WHY do so many people struggle with ‘who’ and ‘whom’?

I think there are a few reasons:

  • Most people are not great at taking an explicit grammar rule and just adopting it; rather, we're much better at internalizing rules when we also have exposure to language that conforms to those rules. Since whom is rarely and inconsistently used, most people don't have enough exposure to it to get a good sense of when it's used.

  • Most people (including most English teachers, most popular grammar and style writers, etc.) are not great at formulating explicit grammar rules, partly because they don't give a coherent overarching grammatical framework that those rules can fit into. Normally that doesn't make much difference because the explicit grammar rules aren't really how you learn grammar, but with something like whom where explicit grammar rules are almost all you've got, this is a problem.

    • In the specific case of whom, a large part of the problem is that it often sits at the intersection of two clauses, yet explanations of it never seem to worry about that.
  • There's a close relationship between who/whom and certain other areas where traditional grammar differs from everyday English:

    • When to use subject vs. object pronouns. Do we say "It is me", or "It is I"? "Me and Jamie", or "Jamie and me", or "Jamie and I"? "She is taller than him", or "She is taller than I"?

    • Preposition stranding vs. pied piping. Do we say "that we spoke of", or "of which we spoke"?


    So when trying to understand the grammar of whom, we also have to balance all the other pieces of formal grammar that we don't usually worry about.

  • The grammar of whom is often somewhat "long-range", in that the pronoun can be separated from the verb or preposition that it's the subject or object of. Consider this bit from Daniel Defoe's 1719 novel Robinson Crusoe:

    This ſeaſon I found my family to encreaſe; for one of my cats that ran away from me, and whom I thought had been dead, returned about Auguſt, with three kittens at her heels, like herſelf, which I thought ſtrange, because […] [link]

    where whom is erroneously being used as the subject of had, apparently because the writer (or narrator) felt it to be the object of I thought. You'll see this sort of mistake even with points of grammar that are not common sources of confusion; you'll encounter things like "Talking to people you don't know, about things you don't understand, sometimes make you look foolish" [made-up example], where make should be makes, but where the singular-ness of talking has become less salient by the time the speaker got to the verb.

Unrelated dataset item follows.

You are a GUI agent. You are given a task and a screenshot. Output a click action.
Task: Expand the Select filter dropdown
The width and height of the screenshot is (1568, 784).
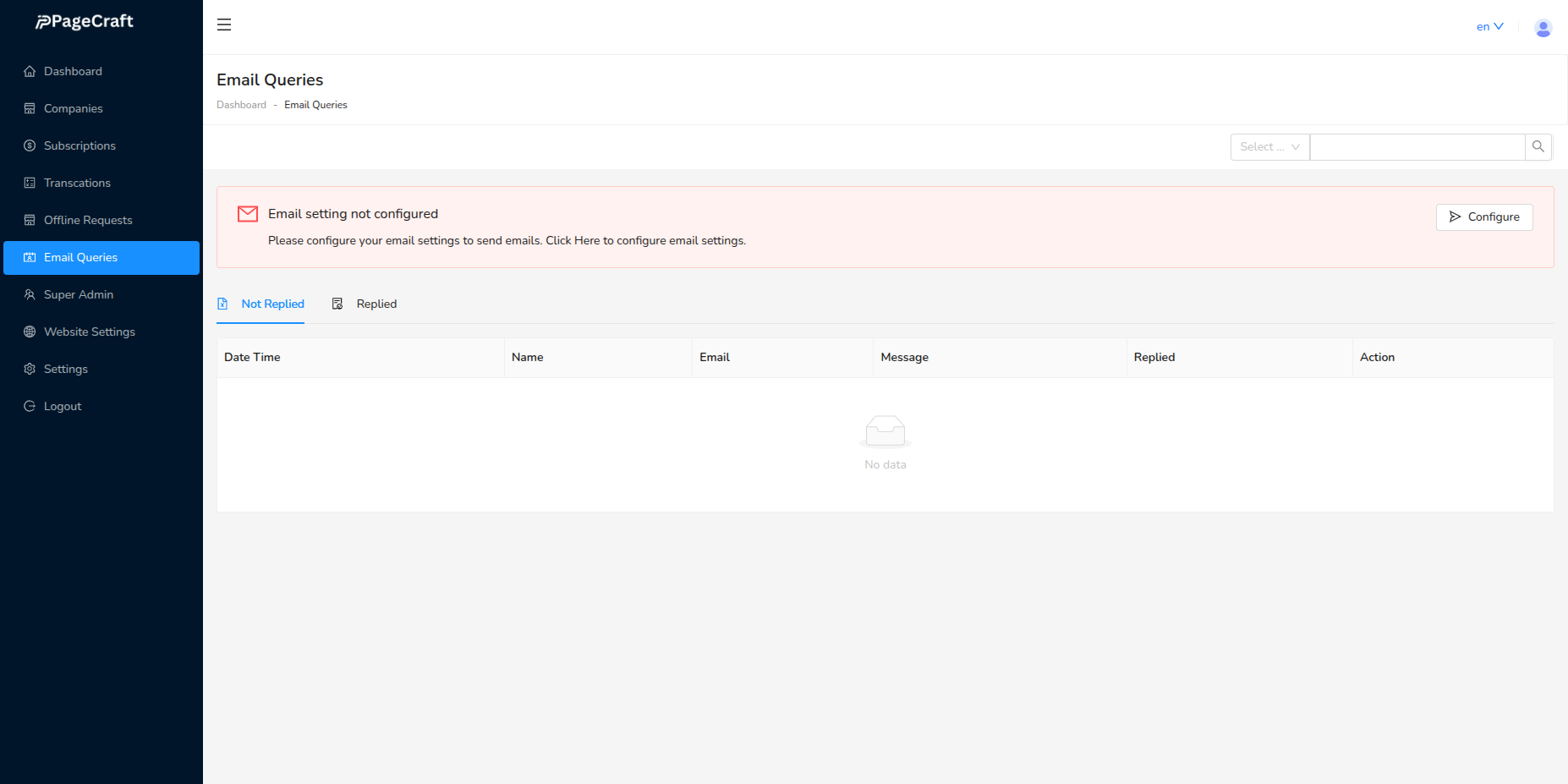click(1269, 147)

I think a relevant factor is the much more rare use of "whom" compared to "who" in common speech. According to an article in The Economist,

A search of the Spoken category of the Corpus of Contemporary American English finds that I is about eight times more common than me—but who is 57 times more common than whom.

  • Is "whom" history? From the mouths of babes: How is a child to learn "whom" when adults hardly use it?

The article points out the difficulty for English learners, particularly young children learning native English, of learning the appropriateness of a word that is rarely used at all by adults in speech.

It has even been suggested by serious linguists that "whom" will someday be as obsolete as "thee" or "thine;" lost through the same process of obsolescence that keeps the English language elastic and constantly moving.

When a word is rarely used in casual speech, it becomes subject to conflict between prescriptivist grammarians and descriptivist linguists observing the evolution of the language. In the case of "whom," this means that students are taught to use the word correctly in writing, but in casual speech it is often foregone for "who."

For example, in writing, I would probably have the discipline to write:

To whom did you give the book?

But when speaking with fellow native English speakers, I would almost certainly say

Who did you give the book to?

It wouldn't surprise me if many masters of the English language follow the same habits in common speech. Since speech is often how English is learned, particularly by children, it seems natural that they would struggle to master a rule that is oft violated by the native adult authorities themselves.